L’échec américain au Viet-Nam vu par un Américain
La thèse est que les Américains n’ont jamais compris où était leur intérêt au Vietnam, et, après avoir combattu ouvertement ou insidieusement le retour des Français en 1945, puis l’avoir insuffisamment appuyé en 1954 au moment de Dien Bien Phu, se sont fiés à des fantoches à la suite desquels ils se sont lancés dans une aventure qui ne peut se terminer que par un échec. « Une croisade stupide, insensée, contre le colonialisme, qui fut décidée d’un commun accord par Roosevelt et Staline à la conférence de Téhéran [1943], nous enfonça profondément dans le bourbier de l’Indochine.
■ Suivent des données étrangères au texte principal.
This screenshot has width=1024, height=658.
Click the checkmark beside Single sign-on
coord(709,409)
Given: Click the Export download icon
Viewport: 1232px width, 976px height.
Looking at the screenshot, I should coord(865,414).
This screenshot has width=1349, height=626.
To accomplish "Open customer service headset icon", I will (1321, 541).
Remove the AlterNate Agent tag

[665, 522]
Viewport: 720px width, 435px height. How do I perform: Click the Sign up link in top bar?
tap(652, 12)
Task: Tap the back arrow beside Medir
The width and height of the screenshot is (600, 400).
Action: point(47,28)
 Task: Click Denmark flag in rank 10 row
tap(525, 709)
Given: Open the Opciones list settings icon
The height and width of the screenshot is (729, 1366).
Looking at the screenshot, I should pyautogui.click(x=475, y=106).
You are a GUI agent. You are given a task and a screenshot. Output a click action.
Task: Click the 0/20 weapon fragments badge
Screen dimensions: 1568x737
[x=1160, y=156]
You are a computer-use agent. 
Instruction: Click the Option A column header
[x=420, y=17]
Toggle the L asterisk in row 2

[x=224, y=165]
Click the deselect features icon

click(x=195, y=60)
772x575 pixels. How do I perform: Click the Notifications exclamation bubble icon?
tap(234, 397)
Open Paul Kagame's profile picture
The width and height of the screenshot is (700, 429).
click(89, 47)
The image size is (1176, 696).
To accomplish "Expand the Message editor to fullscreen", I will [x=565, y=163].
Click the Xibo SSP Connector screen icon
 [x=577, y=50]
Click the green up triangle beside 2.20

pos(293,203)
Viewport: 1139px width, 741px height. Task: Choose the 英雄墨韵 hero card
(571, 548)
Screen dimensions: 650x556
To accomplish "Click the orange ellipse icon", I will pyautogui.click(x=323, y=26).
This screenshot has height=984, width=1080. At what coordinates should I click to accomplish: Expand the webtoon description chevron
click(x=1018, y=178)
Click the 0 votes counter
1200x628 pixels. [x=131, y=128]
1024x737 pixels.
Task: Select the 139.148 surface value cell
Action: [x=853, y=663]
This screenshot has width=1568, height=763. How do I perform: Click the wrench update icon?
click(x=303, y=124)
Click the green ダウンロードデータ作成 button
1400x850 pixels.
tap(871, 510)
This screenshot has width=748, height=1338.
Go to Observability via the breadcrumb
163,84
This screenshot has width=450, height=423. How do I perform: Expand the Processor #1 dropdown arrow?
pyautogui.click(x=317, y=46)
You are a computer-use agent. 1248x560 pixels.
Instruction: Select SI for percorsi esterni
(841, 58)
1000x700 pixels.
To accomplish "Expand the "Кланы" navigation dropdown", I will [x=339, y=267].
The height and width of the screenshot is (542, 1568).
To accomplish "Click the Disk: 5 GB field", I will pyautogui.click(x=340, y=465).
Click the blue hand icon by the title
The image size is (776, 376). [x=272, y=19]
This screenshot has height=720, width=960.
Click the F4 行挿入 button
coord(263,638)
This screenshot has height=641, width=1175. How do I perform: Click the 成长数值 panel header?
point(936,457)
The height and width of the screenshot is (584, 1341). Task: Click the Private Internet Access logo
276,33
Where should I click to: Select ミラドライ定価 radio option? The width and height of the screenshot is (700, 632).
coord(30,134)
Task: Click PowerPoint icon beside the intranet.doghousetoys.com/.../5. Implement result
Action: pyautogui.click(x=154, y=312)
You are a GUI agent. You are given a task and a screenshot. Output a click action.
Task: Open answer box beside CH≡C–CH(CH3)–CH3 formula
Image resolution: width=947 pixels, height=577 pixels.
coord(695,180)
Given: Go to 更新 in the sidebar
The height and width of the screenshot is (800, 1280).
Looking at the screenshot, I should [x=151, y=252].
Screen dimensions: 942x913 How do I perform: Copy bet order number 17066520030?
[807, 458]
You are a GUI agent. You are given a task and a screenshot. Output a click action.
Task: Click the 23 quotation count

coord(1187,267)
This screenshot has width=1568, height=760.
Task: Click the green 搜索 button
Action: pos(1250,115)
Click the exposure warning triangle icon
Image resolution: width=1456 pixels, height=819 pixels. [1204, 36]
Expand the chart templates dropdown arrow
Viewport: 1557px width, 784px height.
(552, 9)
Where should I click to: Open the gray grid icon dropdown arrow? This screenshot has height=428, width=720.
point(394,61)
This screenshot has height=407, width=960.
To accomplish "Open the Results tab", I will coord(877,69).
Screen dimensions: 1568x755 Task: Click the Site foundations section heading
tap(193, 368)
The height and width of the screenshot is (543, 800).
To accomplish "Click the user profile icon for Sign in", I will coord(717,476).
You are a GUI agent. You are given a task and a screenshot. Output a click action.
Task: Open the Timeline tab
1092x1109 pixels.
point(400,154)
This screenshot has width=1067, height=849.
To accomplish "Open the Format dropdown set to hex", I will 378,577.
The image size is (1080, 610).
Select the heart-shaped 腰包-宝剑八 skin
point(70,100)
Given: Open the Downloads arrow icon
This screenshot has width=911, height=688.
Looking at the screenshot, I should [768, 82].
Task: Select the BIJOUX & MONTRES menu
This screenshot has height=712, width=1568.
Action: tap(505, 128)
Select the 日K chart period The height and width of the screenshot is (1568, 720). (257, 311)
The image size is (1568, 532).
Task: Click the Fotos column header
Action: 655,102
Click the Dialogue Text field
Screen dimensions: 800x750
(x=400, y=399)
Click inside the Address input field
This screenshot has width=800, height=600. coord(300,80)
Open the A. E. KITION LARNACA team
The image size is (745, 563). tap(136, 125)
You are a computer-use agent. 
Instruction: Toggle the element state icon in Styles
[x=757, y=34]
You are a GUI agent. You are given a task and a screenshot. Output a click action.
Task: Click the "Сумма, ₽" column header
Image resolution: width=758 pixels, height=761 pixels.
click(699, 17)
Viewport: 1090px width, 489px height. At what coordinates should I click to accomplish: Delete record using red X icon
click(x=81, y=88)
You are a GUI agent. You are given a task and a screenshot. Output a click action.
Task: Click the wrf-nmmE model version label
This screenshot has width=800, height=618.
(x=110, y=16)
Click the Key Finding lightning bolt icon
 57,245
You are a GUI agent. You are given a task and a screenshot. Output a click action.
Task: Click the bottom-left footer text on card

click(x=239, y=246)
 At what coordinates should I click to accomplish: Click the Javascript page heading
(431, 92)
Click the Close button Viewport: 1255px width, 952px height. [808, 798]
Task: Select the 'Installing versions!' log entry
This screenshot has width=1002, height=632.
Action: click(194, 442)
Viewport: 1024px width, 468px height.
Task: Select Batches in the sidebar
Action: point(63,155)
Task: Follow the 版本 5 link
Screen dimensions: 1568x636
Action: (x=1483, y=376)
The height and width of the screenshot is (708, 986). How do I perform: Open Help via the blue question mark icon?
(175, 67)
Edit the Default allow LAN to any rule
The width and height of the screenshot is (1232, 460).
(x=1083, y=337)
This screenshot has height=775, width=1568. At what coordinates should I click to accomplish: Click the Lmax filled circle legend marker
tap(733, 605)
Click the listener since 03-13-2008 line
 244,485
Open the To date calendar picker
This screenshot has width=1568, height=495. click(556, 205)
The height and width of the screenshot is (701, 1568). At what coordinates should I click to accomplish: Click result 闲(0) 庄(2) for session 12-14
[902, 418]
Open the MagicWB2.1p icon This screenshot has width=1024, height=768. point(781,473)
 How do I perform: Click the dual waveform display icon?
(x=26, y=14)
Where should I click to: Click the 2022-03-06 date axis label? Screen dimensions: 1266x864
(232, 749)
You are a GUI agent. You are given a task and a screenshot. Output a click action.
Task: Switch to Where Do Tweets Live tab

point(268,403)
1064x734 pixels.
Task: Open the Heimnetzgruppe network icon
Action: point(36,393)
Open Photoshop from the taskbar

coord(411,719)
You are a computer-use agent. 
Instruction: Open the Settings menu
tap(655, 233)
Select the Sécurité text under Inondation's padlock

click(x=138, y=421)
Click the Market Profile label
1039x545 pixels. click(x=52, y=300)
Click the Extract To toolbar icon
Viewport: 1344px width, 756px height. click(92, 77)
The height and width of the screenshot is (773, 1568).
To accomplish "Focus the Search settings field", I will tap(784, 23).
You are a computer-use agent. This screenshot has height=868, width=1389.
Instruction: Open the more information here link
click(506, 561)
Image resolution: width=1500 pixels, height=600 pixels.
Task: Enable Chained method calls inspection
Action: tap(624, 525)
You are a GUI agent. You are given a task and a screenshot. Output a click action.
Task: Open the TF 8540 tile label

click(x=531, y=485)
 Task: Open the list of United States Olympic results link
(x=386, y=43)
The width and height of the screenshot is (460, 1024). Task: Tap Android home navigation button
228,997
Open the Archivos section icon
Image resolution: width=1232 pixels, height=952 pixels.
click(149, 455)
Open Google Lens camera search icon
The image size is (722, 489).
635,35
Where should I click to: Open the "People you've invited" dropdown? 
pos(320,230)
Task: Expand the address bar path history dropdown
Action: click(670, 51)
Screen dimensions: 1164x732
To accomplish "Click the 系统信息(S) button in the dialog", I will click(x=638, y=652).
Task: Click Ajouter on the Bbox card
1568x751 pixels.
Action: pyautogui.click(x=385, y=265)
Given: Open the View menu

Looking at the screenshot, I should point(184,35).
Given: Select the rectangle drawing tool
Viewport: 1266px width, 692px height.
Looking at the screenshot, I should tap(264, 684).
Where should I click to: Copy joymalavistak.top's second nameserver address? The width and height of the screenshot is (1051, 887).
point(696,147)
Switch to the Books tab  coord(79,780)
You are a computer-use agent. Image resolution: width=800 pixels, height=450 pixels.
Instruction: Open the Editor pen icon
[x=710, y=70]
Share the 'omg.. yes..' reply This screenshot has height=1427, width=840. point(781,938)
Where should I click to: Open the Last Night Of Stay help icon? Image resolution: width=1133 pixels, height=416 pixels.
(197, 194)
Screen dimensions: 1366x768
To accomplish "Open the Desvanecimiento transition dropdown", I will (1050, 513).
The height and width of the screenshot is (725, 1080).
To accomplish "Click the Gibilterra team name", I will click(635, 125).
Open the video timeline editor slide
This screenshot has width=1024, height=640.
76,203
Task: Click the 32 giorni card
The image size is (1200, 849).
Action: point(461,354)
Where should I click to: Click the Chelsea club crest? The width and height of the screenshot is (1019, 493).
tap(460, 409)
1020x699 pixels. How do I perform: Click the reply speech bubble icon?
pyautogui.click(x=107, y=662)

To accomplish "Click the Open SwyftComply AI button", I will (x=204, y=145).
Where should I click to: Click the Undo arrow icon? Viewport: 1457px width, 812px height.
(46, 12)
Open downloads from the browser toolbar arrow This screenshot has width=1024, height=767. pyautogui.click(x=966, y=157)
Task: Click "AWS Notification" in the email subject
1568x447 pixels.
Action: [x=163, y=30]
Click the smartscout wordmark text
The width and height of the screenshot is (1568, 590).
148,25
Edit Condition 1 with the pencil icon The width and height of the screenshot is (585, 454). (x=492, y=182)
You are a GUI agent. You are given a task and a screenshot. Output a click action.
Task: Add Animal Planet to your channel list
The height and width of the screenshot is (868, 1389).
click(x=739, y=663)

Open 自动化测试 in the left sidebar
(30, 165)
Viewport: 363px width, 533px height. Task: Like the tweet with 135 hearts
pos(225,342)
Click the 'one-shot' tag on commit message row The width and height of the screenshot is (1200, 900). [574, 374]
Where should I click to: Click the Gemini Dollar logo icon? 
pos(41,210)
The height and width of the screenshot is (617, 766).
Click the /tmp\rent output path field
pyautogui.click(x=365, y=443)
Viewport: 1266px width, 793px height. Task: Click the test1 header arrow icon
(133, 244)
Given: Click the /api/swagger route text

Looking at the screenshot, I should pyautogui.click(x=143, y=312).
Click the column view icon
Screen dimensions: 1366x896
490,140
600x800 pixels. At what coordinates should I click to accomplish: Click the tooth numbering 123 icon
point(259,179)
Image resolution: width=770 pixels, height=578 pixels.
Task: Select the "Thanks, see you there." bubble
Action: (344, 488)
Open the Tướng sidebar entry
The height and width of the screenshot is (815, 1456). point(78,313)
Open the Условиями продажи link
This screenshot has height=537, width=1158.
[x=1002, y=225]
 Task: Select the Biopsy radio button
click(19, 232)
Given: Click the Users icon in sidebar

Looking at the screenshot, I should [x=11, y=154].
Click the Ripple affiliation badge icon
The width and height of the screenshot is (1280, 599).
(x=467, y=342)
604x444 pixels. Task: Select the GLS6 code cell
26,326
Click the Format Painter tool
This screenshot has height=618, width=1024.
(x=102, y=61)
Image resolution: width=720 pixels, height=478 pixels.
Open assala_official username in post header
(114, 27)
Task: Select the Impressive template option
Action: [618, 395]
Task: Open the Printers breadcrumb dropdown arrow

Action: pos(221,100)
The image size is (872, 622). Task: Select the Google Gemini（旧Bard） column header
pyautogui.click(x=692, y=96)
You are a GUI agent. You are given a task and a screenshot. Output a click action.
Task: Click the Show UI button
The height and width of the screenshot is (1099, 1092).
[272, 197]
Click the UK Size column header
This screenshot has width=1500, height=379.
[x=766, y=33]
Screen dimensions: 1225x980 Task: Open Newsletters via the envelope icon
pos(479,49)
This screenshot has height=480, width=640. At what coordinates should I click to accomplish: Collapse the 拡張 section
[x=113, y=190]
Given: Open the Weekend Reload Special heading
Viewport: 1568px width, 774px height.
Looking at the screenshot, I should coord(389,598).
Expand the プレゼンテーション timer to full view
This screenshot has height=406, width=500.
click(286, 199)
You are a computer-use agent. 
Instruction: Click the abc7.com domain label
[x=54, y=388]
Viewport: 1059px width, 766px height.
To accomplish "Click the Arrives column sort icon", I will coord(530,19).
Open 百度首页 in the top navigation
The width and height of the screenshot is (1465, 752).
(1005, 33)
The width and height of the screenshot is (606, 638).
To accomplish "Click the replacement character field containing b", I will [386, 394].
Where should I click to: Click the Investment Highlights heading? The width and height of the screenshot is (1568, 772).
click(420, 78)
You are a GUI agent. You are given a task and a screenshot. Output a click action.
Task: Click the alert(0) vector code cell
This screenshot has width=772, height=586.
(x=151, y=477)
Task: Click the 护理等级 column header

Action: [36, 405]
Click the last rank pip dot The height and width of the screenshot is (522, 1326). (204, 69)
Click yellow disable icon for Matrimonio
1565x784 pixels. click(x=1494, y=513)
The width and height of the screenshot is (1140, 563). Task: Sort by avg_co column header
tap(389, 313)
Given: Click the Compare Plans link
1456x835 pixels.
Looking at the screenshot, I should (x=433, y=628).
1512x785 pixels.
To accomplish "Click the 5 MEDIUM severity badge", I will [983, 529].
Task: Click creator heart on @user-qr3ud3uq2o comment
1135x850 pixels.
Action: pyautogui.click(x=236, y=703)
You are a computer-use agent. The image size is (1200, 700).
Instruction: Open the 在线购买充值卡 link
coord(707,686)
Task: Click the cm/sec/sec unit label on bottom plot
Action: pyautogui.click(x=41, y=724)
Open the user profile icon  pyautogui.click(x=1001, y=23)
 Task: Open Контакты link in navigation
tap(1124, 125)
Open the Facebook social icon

Notre détermination à remplacer les alliés que nous chassions fit le reste ». Il ajoute un peu plus loin : « L’histoire de l’Indochine, c’est l’histoire du déclin de l’Occident ». Ces deux phrases donnent le ton de l’ensemble de l’ouvrage, qui, écrit dans les derniers mois de 1964, ne fait évidemment aucune place aux événements récents de l’engagement de plus en plus formel des troupes et de la diplomatie américaines dans les affaires du Sud-Est asiatique.
Le récit, assez lourd, « épluche » toutes les fautes américaines, dans les petites comme dans les grandes affaires, et ne donne aucune contrepartie, car rien ne trouve grâce aux yeux de l’auteur. C’est donc un réquisitoire, plus monotone que véhément, et tellement sévère que le lecteur se trouve à la longue un peu gêné de le lire sous la plume d’un Américain, quelles que soient les opinions personnelles qu’il puisse avoir sur la question.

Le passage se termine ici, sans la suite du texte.